To segment an image layer, measure the segment properties, and save the results:

>>> channel = 2
>>> layer.segment(channel)
>>> layer.save()

Alternatively, to segment all layers within an image stack:

>>> channel = 2
>>> stack.segment(channel, save=True)

In both cases, measurement data are generated on a layer-by-layer basis. To ensure that the segmentation results and corresponding measurement data will remain available after the session is terminated, specify save=True or call layer.save(). This will save the segmentation parameters within a layer metadata file and create a segmentation subdirectory containing a segment labels mask. It will also create a measurements subdirectory containing the corresponding raw expression measurement data (measurements.hdf), as well as a duplicate version that is subject to all subsequent processing operations (processed.hdf). The raw measurements will remain the same until a new segmentation is executed and saved, while the processed measurements are updated each time a new operation is applied and saved. Following segmentation, each LAYER directory will resemble:

EXPERIMENT
│
├── STACK 0
│   ├── image.tif
│   ├── metadata.json
│   └── layers
│       ├── 0
│       │   ├── metadata.json          # layer metadata (background channel, parameter values, etc.)
│       │   ├── segmentation
│       │   │   ├── labels.npy         # segmentation mask (np.ndarray[int])
│       │   │   └── segmentation.png   # layer image overlayed with segment contours (optional)
│       │   └── measurements
│       │       ├── measurements.hdf   # raw expression measurements
│       │       └── processed.hdf      # processed expression measurements
│       ├── 1
│       └── ... M
├── STACK 1
└── ... STACK N

Measurement Data

Raw and processed measurement data are accessed via the Layer.measurements and Layer.data attributes, respectively. Both are stored in Pandas DataFrames in which each sample (row) reflects an individual segment. Columns depict a mixture of continuous and categorical features, including:

  • segment_id: unique integer identifier assigned to the segment

  • pixel_count: total number of pixels within the segment

  • centroid_x: mean x-coordinate of all pixels

  • centroid_y: mean y-coordinate of all pixels

  • chN: mean intensity of the Nth channel across all pixels

  • chN_std: standard deviation of the Nth channel across all pixels

  • chN_normalized: normalized mean intensity of the Nth channel

To aggregate processed measurement data across all layers in an image stack:

>>> stack_data = stack.aggregate_measurements()
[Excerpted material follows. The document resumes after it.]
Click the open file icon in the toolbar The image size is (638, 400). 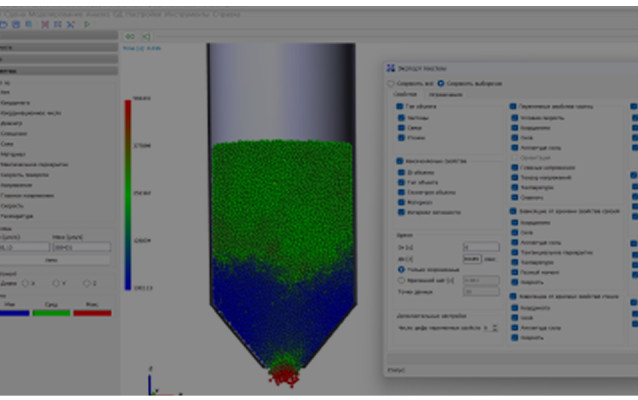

Similarly, to aggregate across an entire experiment:

>>> experiment_data = experiment.aggregate_measurements()

Each of these operations returns measurement data in the same DataFrame format. However, in order to preserve the unique identity of each measurement the index is replaced by a hierarchical index depicting the unique layer and/or stack from which each segment was derived.

Analysis

The measurement data stored in the layer.measurements attribute and measurements.hdf file reflect raw measurements of mean pixel intensity for each segment. These measurements may then be subject to one or more processing operations such as:

  • ROI definition

  • Bleedthrough correction

  • Automated annotation

  • Manual annotation

The objects that perform these operations all behave in a similar manner. They are manually defined for each disc (see the Tutorial for examples), but may then be saved for repeated use. When saved, each object creates its own subdirectory within the corresponding LAYER directory:

EXPERIMENT
│
├── STACK 0
│   ├── image.tif
│   ├── metadata.json
│   └── layers
│       ├── 0
│       │   ├── metadata.json
│       │   ├── segmentation
│       │   │   └── ...
│       │   ├── measurements
│       │   │   └── ...
│       │   ├── annotation
│       │   │   └── ...
│       │   ├── correction
│       │   │   └── ...
│       │   └── selection
│       │       └── ...
│       ├── 1
│       └── ... M
├── STACK 1
└── ... STACK N

The added subdirectories include all the files and metadata necessary to load and execute the data processing operations performed by the respective object. Saved operations are automatically applied to the raw measurement data each time a layer is loaded, appending a number of additional features to the layer.data DataFrame:

  • chN_predicted: estimated bleedthrough contribution into the Nth channel

  • chNc: bleedthrough-corrected intensity of the Nth channel

  • chNc_normalized: normalized bleedthrough-corrected intensity of the Nth channel

  • selected: boolean flag indicating whether the segment falls within the ROI

  • boundary: boolean flag indicating whether the segment lies within a boundary region

  • manual_label: segment label manually assigned using FlyEye Silhouette

Furthermore, the annotation module may be used to assign one or more labels to each segment. Users are free to specify the names of these additional features as they please.